-- Begin INPUT --
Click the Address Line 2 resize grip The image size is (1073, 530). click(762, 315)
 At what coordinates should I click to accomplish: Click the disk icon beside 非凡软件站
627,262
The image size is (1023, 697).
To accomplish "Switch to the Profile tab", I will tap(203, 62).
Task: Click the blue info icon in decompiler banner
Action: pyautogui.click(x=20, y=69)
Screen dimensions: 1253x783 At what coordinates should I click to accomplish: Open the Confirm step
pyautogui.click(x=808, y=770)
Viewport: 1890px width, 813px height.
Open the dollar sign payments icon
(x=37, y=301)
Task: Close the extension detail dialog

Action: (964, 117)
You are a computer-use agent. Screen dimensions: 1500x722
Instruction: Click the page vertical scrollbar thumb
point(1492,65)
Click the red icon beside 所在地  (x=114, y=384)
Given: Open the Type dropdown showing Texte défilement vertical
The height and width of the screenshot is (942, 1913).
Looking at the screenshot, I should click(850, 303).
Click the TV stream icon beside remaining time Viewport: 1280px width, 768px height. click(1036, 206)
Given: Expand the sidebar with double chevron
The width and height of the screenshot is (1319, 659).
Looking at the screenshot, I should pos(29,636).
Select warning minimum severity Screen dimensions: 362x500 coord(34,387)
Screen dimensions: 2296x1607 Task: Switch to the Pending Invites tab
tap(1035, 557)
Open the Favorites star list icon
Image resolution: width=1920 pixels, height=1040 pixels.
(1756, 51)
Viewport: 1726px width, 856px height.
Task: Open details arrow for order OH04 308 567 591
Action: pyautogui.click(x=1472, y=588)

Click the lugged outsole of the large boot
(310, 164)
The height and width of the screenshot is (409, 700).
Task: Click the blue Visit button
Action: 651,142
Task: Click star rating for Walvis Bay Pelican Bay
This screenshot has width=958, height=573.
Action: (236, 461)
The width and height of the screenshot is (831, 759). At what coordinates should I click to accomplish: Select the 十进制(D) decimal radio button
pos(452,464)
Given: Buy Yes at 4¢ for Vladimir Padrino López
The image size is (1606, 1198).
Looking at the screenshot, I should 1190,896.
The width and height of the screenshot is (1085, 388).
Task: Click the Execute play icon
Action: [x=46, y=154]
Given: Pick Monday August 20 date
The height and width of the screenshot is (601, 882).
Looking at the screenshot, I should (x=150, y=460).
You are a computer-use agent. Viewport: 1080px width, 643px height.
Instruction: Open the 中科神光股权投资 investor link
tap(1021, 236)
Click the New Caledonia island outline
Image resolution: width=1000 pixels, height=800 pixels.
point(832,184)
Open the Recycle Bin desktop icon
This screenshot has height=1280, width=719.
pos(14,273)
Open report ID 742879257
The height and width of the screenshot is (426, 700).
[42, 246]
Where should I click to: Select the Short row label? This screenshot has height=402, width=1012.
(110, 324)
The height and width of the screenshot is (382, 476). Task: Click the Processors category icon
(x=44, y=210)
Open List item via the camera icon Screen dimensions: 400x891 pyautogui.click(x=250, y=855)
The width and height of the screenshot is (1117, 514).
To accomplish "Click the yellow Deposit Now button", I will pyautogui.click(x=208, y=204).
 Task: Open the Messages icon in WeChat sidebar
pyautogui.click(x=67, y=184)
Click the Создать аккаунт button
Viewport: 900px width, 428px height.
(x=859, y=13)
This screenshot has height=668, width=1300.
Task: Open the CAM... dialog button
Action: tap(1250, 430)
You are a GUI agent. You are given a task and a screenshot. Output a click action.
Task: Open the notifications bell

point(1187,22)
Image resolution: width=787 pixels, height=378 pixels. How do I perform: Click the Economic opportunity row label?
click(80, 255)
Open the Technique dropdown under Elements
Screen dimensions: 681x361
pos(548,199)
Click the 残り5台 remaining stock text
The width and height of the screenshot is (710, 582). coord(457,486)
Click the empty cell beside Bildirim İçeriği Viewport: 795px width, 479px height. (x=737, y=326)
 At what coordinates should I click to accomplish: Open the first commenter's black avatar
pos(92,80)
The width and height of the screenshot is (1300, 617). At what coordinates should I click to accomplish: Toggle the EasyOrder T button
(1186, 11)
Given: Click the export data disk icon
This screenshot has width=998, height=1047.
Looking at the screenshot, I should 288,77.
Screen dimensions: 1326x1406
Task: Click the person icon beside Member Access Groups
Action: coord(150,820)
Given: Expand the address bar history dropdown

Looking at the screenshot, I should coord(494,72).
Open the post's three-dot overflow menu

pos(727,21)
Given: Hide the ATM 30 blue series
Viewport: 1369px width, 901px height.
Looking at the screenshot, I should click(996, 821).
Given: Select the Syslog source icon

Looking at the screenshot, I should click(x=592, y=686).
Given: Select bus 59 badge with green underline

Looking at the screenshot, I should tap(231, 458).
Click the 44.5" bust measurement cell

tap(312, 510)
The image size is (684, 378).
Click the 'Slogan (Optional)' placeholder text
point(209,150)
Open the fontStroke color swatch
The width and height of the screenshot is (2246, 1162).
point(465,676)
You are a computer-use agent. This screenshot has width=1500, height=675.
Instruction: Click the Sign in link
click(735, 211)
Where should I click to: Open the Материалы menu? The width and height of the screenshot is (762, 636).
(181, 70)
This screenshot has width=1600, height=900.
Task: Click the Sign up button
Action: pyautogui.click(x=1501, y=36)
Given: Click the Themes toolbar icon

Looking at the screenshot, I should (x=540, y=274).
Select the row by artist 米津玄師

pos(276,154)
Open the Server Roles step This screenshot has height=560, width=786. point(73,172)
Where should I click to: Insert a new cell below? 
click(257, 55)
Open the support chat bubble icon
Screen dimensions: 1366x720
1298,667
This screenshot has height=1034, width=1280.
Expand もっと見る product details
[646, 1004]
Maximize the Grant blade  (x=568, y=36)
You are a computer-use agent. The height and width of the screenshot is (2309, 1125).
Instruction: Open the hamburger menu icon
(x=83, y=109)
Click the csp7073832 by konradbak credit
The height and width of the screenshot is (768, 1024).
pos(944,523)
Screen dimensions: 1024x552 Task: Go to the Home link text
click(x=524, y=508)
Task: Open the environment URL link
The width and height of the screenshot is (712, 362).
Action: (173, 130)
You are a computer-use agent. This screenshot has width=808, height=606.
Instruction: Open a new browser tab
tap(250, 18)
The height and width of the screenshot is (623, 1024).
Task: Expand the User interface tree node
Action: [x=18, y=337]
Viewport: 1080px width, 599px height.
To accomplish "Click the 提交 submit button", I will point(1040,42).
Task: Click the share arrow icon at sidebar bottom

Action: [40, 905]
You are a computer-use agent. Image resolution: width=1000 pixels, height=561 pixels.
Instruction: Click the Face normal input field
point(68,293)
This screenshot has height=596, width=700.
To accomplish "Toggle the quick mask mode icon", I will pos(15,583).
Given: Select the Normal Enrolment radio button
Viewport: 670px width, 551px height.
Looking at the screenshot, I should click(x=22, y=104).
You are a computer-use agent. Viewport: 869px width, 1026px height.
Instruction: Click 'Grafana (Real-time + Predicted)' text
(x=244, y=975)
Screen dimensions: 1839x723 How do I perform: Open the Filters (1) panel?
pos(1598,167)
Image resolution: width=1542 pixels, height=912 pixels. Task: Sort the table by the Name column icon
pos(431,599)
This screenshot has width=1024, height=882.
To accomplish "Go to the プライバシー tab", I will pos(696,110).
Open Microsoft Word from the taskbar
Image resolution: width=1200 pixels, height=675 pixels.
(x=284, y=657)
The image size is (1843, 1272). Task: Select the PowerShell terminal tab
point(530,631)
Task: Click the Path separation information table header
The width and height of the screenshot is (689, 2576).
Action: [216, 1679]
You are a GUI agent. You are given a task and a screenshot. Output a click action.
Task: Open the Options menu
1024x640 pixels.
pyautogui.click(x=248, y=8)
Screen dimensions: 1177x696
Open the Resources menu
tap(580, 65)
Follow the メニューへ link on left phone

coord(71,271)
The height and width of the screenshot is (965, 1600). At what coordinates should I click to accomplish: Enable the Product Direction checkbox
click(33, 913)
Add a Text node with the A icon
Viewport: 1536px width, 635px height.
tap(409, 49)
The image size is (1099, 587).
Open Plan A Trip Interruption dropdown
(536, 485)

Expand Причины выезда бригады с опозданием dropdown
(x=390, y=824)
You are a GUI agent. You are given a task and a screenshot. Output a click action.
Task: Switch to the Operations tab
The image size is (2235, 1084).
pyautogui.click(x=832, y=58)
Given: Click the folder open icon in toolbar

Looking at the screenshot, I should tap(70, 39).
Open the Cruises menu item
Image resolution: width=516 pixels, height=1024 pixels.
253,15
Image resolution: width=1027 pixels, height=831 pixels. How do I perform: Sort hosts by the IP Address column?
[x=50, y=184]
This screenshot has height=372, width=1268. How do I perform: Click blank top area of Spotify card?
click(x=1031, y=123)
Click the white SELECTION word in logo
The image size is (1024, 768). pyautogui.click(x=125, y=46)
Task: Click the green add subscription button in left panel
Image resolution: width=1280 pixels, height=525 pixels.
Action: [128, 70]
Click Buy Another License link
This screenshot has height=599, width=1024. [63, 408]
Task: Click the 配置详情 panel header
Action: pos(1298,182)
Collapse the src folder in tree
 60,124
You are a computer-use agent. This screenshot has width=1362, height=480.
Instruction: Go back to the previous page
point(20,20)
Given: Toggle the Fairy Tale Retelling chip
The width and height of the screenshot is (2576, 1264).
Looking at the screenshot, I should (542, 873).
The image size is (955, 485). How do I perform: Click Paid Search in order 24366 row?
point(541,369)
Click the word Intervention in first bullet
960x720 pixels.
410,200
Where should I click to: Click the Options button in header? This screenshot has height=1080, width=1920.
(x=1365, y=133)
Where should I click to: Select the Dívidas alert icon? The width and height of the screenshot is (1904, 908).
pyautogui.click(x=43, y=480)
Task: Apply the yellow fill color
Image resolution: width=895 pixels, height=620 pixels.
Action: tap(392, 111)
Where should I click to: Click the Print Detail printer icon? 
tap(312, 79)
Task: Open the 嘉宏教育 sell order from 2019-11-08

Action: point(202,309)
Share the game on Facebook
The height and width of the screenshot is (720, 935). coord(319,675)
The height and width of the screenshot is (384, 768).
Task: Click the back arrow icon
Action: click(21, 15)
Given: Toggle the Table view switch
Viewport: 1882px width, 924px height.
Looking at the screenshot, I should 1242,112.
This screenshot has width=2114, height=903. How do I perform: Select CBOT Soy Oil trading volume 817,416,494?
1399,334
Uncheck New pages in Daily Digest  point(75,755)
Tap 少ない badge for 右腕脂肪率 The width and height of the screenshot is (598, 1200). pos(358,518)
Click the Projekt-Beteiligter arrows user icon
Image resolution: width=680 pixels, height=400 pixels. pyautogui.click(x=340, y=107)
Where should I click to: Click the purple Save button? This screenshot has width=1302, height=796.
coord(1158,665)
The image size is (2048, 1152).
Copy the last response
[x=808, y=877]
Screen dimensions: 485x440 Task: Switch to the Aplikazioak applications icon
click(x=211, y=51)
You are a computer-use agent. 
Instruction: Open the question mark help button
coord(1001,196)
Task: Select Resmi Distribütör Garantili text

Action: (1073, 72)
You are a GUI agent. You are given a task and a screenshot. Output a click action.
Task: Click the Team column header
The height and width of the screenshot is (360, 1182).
-- End INPUT --
**TASK REQUIREMENTS**
Please rewrite the lines from the line with "Given: Hide the ATM 30 blue series" to the line with "Looking at the screenshot, I should (x=540, y=274).", replacing "Given" with "Goal" and leaving everything else unchanged.

**EXERCISE ANSWER**
Goal: Hide the ATM 30 blue series
Viewport: 1369px width, 901px height.
Looking at the screenshot, I should click(996, 821).
Goal: Select the Syslog source icon

Looking at the screenshot, I should click(x=592, y=686).
Goal: Select bus 59 badge with green underline

Looking at the screenshot, I should tap(231, 458).
Click the 44.5" bust measurement cell

tap(312, 510)
The image size is (684, 378).
Click the 'Slogan (Optional)' placeholder text
point(209,150)
Open the fontStroke color swatch
The width and height of the screenshot is (2246, 1162).
point(465,676)
You are a computer-use agent. This screenshot has width=1500, height=675.
Instruction: Click the Sign in link
click(735, 211)
Where should I click to: Open the Материалы menu? The width and height of the screenshot is (762, 636).
(181, 70)
This screenshot has width=1600, height=900.
Task: Click the Sign up button
Action: pyautogui.click(x=1501, y=36)
Goal: Click the Themes toolbar icon

Looking at the screenshot, I should (x=540, y=274).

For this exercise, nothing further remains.